Passage provided –

*** Begin section ***

Note and disclaimer: Readers may notice that this issue of AIDS TREATMENT NEWS has a call for volunteers (above) for the same trial analyzed below as an illustration of a failure of the clinical-trial system. This is not an oversight or contradiction.
This trial is no worse than other AIDS studies. It seems to be ethical in its treatment of volunteers. The problem is that it will not produce results for years. But for now it is the trial we have, so we must support it.
For the same reason, this article is not intended as a criticism of persons conducting this trial, nor of it's sponsor. They have done well within the system of shared assumptions which controls all mainstream AIDS research. It is this system which needs reform.
A Case History: New DDC Trial
DDC (dideoxycytidine), an antiviral like AZT but with different toxicities, is not the most important new drug. But it is farthest ahead in the drug-approval pipeline among major antivirals. Because it is ahead of the others, and plans for a major new study have been revealed, it provides an excellent case study of the problems which will impede the approval of all important new antivirals, not only DDC but also more interesting drugs such as DDI.
DDC Background
DDC, like most of the new AIDS antivirals, was discovered to have anti-HIV activity by U.S. Government scientists. The United States then asserted exclusive worldwide rights, and assigned these rights to a pharmaceutical company (in this case, Hoffmann-La Roche, Inc. of Nutley, New Jersey).
Several trials have already been conducted. In early studies, some patients developed severe peripheral neuropathy, causing numbness or pain in the feet. Later human studies found that lower doses could reduce P24 antigen levels, a sign of antiviral activity, with manageable toxicity.
On June 5, 1989, Hoffmann-La Roche announced new trials, designed in cooperation with the FDA (U.S. Food and Drug Administration). A major phase II trial, which could lead to marketing approval for the drug, will compare low-dose DDC head-to-head with AZT "in persons with AIDS or advanced ARC."
The problem with this trial is that because of the design chosen, it is unlikely to produce any conclusion for two and a half years.
And since DDC is ahead of all other major antivirals in the drug- approval pipeline, and the delays in this study design are generic to AIDS antivirals and not specific to DDC, it is likely that all major new AIDS drugs will face a similar delay. This fact alone strongly suggests that no major new treatment for AIDS will come out of the drug-approval pipeline for years, unless the assumptions currently guiding clinical trials can be changed.
An analysis of the design of the new DDC/AZT comparison trial, and the assumptions behind this design, will show exactly how this intolerable situation came about, and how it can be changed.
DDC Rumor: A Treatment IND?

*** End section ***

Provided data –
*** Begin section ***

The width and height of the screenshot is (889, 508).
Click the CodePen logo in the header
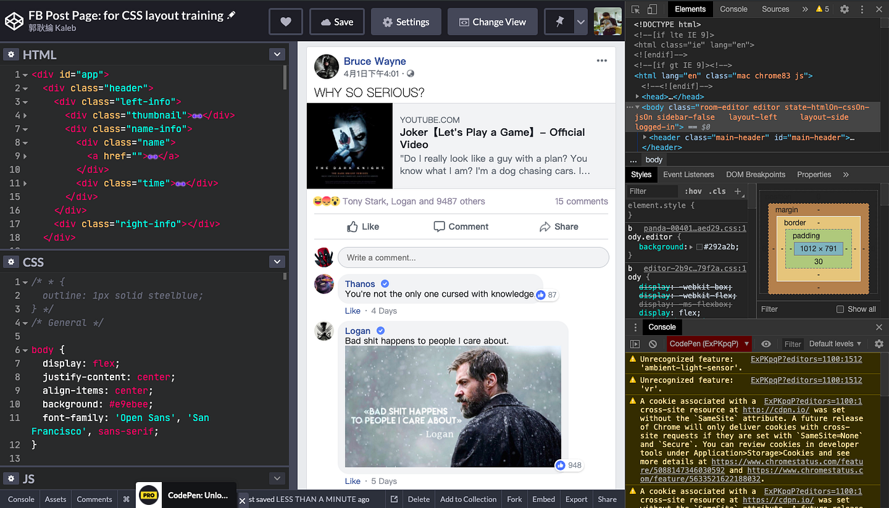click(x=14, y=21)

*** End section ***
*** Begin section ***

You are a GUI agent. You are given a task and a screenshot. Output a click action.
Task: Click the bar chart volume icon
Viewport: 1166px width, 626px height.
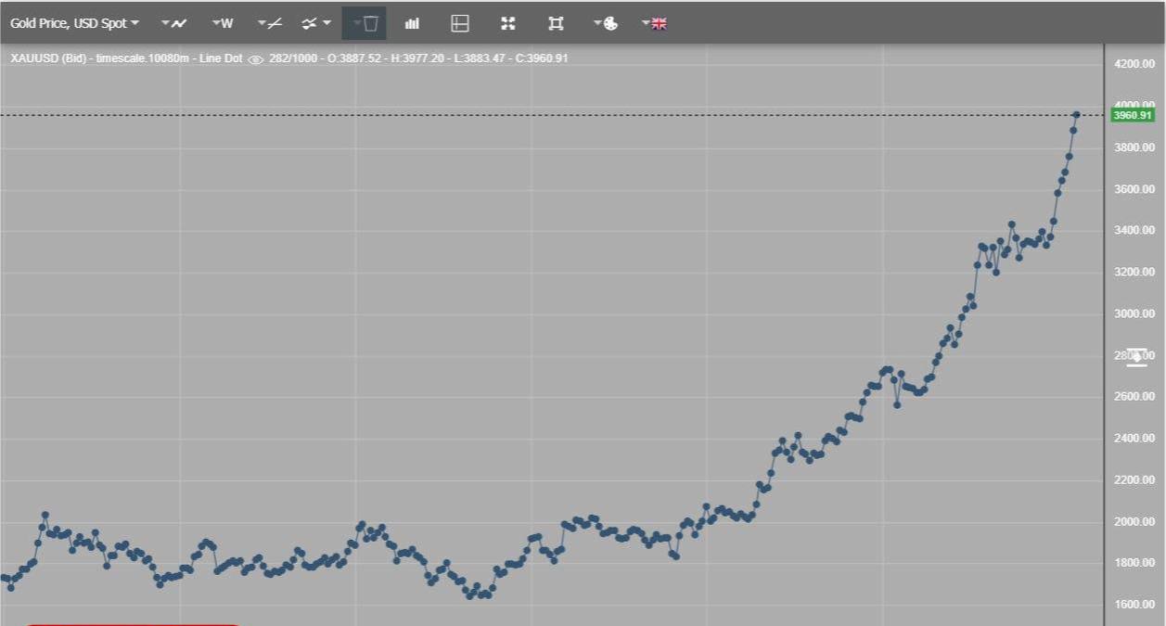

*** End section ***
*** Begin section ***

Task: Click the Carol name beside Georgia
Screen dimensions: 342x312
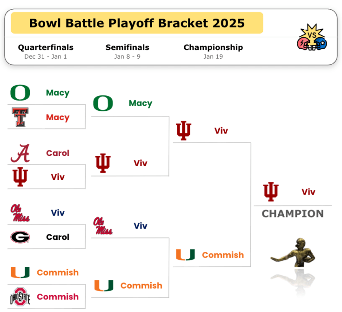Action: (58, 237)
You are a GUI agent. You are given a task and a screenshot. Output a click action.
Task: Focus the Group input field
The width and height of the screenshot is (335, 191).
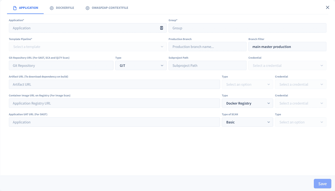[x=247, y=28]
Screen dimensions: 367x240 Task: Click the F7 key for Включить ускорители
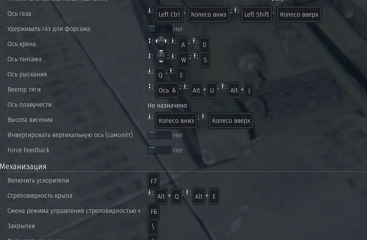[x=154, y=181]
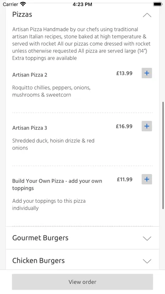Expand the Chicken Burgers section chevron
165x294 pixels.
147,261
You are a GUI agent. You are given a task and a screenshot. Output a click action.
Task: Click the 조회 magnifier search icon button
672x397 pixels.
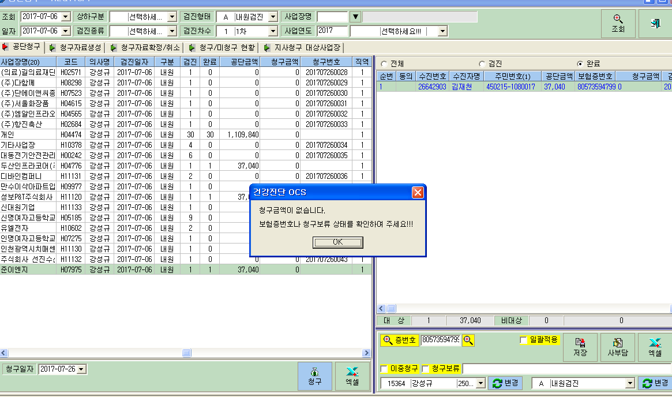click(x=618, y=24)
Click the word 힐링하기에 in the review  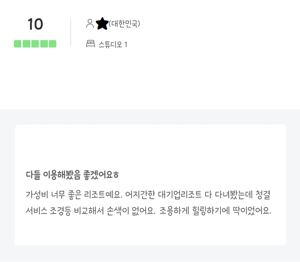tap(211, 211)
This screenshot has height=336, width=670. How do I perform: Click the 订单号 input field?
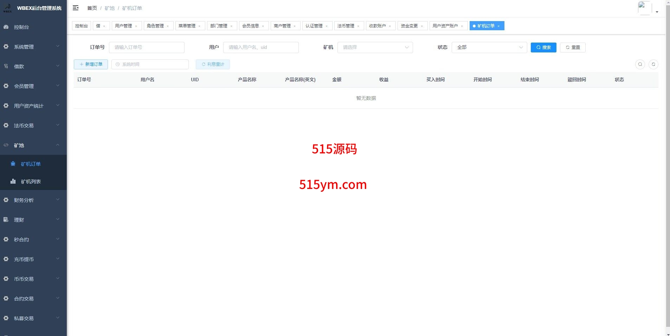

*** End section ***

What the exercise asks –
Rewrite the DDC trial article starting at "This trial is no" and ending at "must support it.", with "ethical" replaced by "fair".

Finished task –
This trial is no worse than other AIDS studies. It seems to be fair in its treatment of volunteers. The problem is that it will not produce results for years. But for now it is the trial we have, so we must support it.